Este terreno era para ellos y para el Zapaterín el redondel de la plaza de Sevilla. Pronto estaba el muchacho a verse cara a cara con la verdad. Su protector había adquirido para él un traje de «luces» algo usado, desecho de un matador sin nombre. Se organizó una corrida de novillos con un fin benéfico, y aficionados influyentes, ganosos de novedades, consiguieron incluirlo en el cartel, gratuitamente, como matador.

El hijo de la señora Angustias se opuso a que figurase en los anuncios su apodo de Zapaterín, que deseaba hacer olvidar. Nada de motes, y menos de oficios bajos. Deseaba ser conocido con los nombres de su padre; quería ser Juan Gallardo y que ningún apodo recordase su origen a las grandes personas que indudablemente serían sus amigos en el porvenir.

Todo el barrio de la Feria acudió en masa a la corrida con un fervor bullicioso y patriótico. Los de la Macarena también llevaban su parte de interés, y los demás barrios populares se dejaron arrastrar por el mismo entusiasmo. ¡Un nuevo matador de Sevilla!.. No hubo entradas para todos, y fuera de la plaza quedaron miles de personas esperando ansiosas las noticias de la corrida.

Gallardo toreó, mató, fue volteado por un toro, sin sufrir heridas, y tuvo al público en continua angustia con sus audacias, que las más de las veces resultaron afortunadas, provocando colosales berridos de entusiasmo. Ciertos aficionados respetables en sus decisiones sonreían complacidos.
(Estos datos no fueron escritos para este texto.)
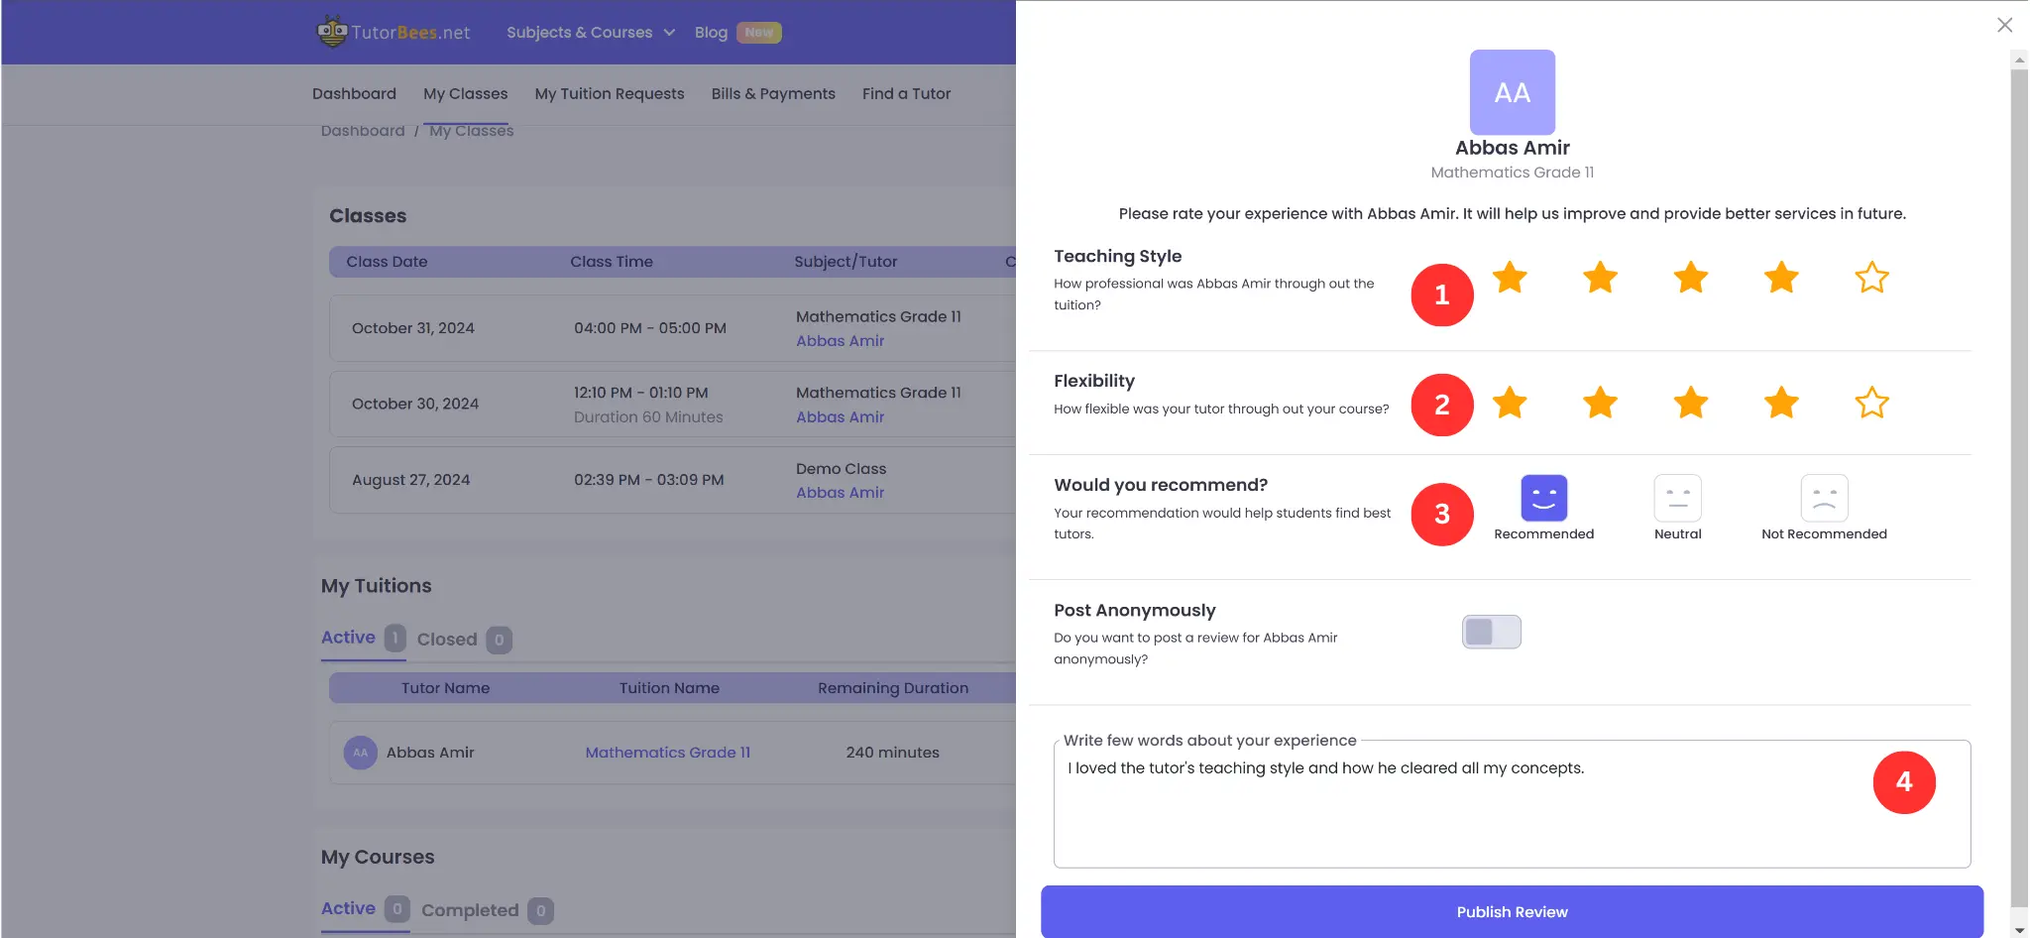
Task: Go to Bills & Payments menu
Action: coord(773,93)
Aún le faltaba mucho que aprender, pero tenía corazón y buen deseo, que es lo importante.

– Sobre todo, entra a matar de veras y no se sale del terreno de la verdad.

Las buenas mozas amigas del diestro agitábanse borrachas de entusiasmo, con histéricas contorsiones, los ojos lacrimosos, la boca chorreante, agotando en plena tarde el léxico de palabras amorosas que sólo usaban por la noche. Una arrojaba su mantón al redondel; otra, por ser más, añadía la blusa y el corsé; otra llegaba a despojarse de la falda, y los espectadores agarrábanlas riendo para que no se arrojasen a la arena o no quedaran en camisa.
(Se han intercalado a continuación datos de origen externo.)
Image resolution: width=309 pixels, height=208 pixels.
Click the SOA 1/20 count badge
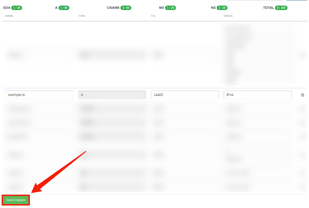[x=17, y=8]
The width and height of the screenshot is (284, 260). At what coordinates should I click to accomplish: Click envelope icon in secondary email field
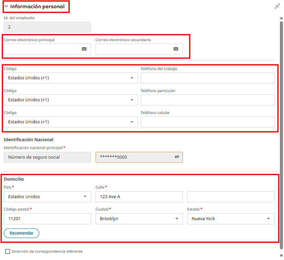pyautogui.click(x=176, y=49)
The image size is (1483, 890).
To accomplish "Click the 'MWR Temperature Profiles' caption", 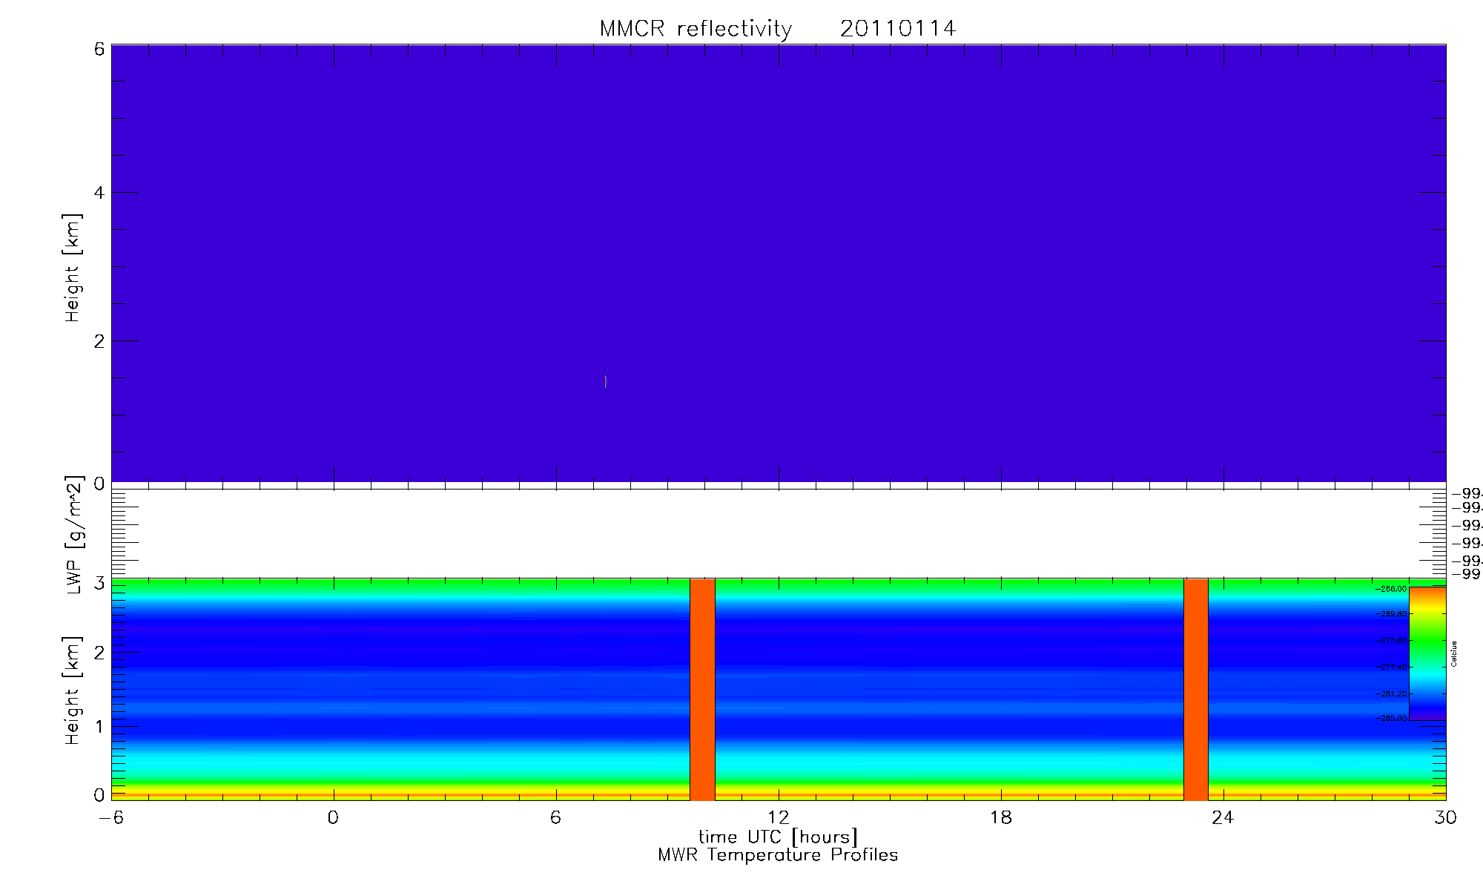I will [x=778, y=855].
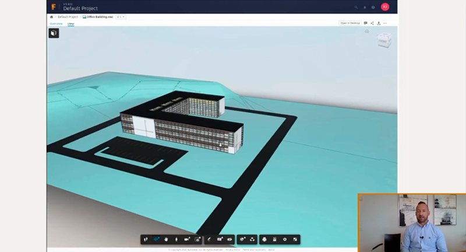Open viewer Settings gear icon
This screenshot has height=252, width=466.
[x=284, y=239]
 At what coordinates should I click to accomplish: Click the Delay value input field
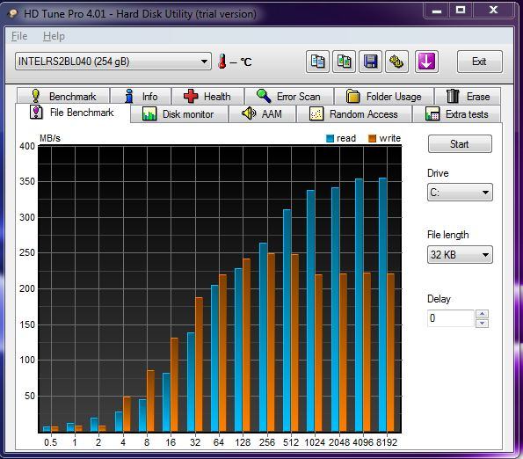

En otro lado de la plaza, el viejo magistrado sonreía enternecido al través de su barba blanca, admirando la valentía del muchacho y lo bien que le sentaba el traje de «luces». Al verle volteado por el toro se echó atrás en su asiento, como si fuese a desmayarse. Aquello era demasiado fuerte para él.

En una contrabarrera pavoneábase orgulloso el marido de Encarnación, la hermana del diestro, un talabartero con tienda abierta, hombre sesudo, enemigo de la vagancia, que se había casado con la cigarrera prendado de sus gracias, pero con la expresa condición de no tratar al «maleta» de su hermano.

Gallardo, ofendido por el mal gesto del cuñado, no se había atrevido a pisar su tienda, situada en las afueras de la Macarena, ni a apearle el ceremonioso usted cuando de tarde en tarde le encontraba en casa de la señora Angustias.

– Voy a ver cómo corren a naranjazos al sinvergüenza de tu hermano – había dicho a su mujer al ir a la plaza.

Y ahora, desde su asiento, saludaba al diestro, llamándole Juaniyo, tratándole de tú, pavoneándose satisfecho cuando el novillero, atraído por tantos gritos, acabó por fijarse en él, contestándole con un movimiento de su estoque.

– Es mi cuñao – decía el talabartero, para que le admirasen los que estaban junto a él – . Siempre he creío que este chico sería argo en er toreo. Mi señora y yo le hemos ayudao mucho…

La salida fue triunfal. La muchedumbre se abalanzó sobre Juanillo, como si fuese a devorarlo con sus expansiones de entusiasmo. Gracias que estaba allí el cuñado para imponer orden, cubrirle con su cuerpo y conducirlo hasta el coche de alquiler, en el cual se sentó al lado del novillero.